#### ENTRIES SUPPLIED ####

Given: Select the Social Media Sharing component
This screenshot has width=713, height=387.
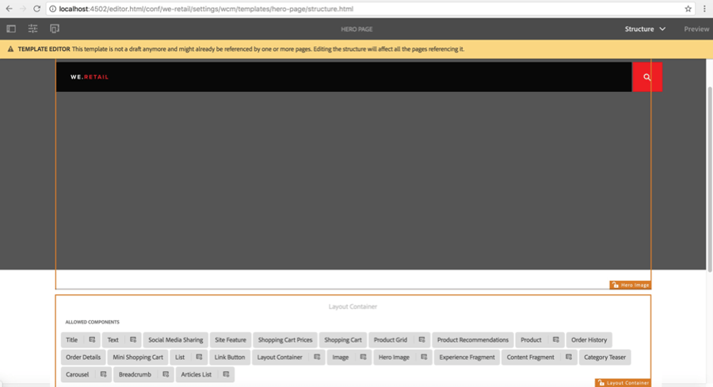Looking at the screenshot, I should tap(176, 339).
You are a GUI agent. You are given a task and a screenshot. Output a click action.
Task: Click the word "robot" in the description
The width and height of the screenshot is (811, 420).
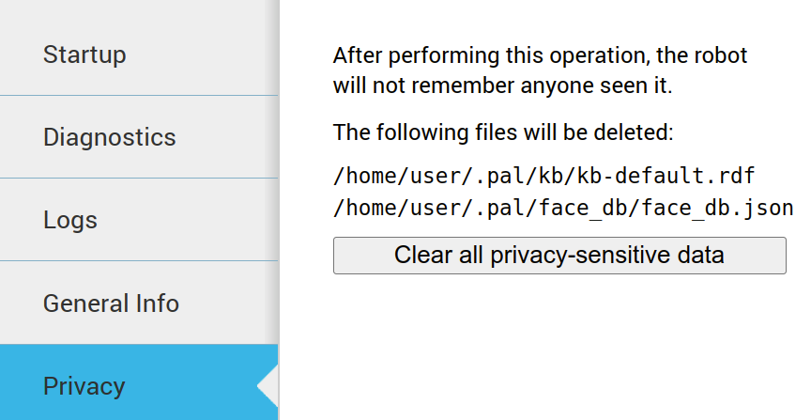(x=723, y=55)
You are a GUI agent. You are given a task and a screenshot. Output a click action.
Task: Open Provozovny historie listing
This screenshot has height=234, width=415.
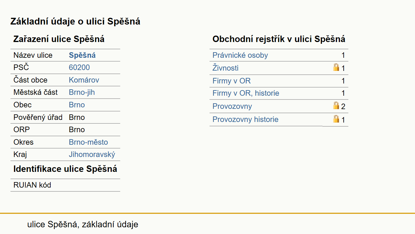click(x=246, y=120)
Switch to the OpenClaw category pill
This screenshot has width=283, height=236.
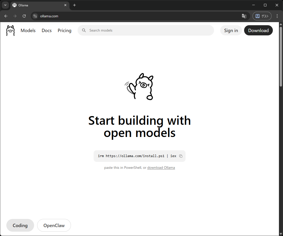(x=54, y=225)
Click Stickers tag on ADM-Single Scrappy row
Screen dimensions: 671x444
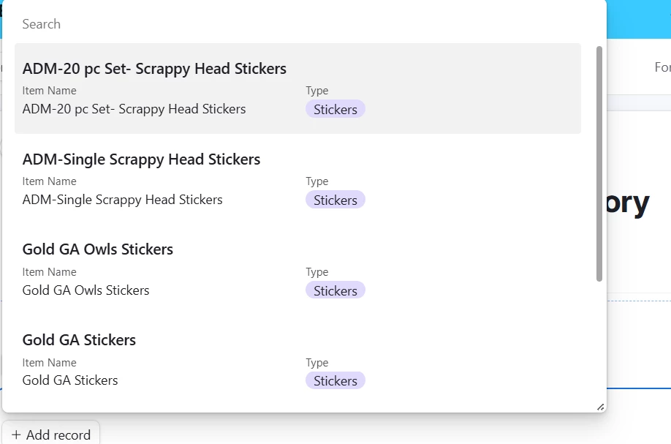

####
#### ENTRIES SUPPLIED ####

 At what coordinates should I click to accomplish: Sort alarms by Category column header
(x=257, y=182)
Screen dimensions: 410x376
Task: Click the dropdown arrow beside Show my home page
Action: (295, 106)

####

## YOUR OBJECTIVE
Print the part of the listing that opens with the line containing "Click Stickers tag on ADM-Single Scrappy row" and closes with the line containing "Screen dimensions: 671x444", keeping every line unchanged.

## ANSWER TO THIS EXERCISE
Click Stickers tag on ADM-Single Scrappy row
Screen dimensions: 671x444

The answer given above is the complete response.